Copy each of the following records word for word, leaving nothing out.

Item-finding records:
+ + +

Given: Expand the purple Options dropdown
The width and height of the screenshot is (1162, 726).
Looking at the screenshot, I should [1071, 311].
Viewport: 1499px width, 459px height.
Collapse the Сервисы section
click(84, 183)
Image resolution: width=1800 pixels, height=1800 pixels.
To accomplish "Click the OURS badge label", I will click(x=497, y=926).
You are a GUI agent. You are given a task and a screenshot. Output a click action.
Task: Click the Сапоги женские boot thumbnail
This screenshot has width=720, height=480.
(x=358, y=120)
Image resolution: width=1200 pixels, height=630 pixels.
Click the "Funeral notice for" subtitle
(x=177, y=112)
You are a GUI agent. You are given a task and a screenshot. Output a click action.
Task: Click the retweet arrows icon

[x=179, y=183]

+ + +

- Solution for this exercise -
Given: Expand the purple Options dropdown
The width and height of the screenshot is (1162, 726).
Looking at the screenshot, I should [1071, 311].
Viewport: 1499px width, 459px height.
Collapse the Сервисы section
click(84, 183)
Image resolution: width=1800 pixels, height=1800 pixels.
To accomplish "Click the OURS badge label", I will click(x=497, y=926).
You are a GUI agent. You are given a task and a screenshot. Output a click action.
Task: Click the Сапоги женские boot thumbnail
This screenshot has width=720, height=480.
(x=358, y=120)
Image resolution: width=1200 pixels, height=630 pixels.
Click the "Funeral notice for" subtitle
(x=177, y=112)
You are a GUI agent. You are given a task and a screenshot. Output a click action.
Task: Click the retweet arrows icon

[x=179, y=183]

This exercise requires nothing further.